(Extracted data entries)
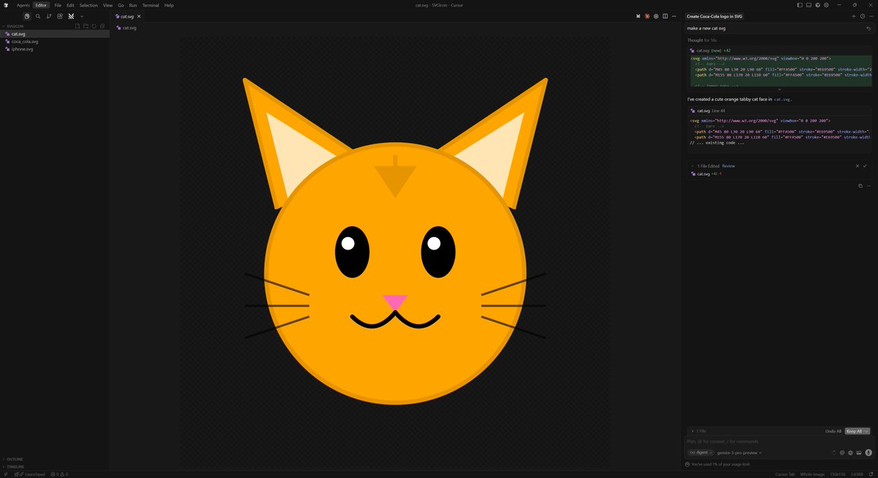The width and height of the screenshot is (878, 478).
Task: Create a new file in the SVGICON explorer
Action: [x=78, y=26]
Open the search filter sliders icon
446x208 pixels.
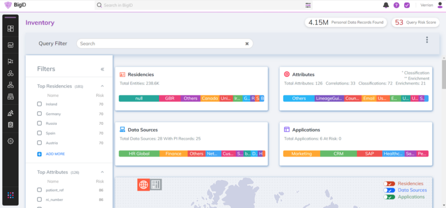308,5
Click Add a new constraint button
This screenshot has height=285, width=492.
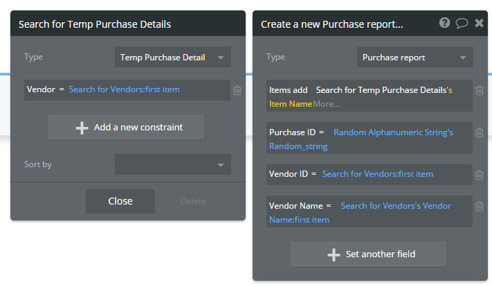tap(126, 128)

• [Work item] Nothing but the lines from the line containing "446x208 pixels." to the end of the records above should be repeated, exactly and with every picture omitted.

• [Problem solution]
446x208 pixels.
308,5
Click Add a new constraint button
This screenshot has height=285, width=492.
tap(126, 128)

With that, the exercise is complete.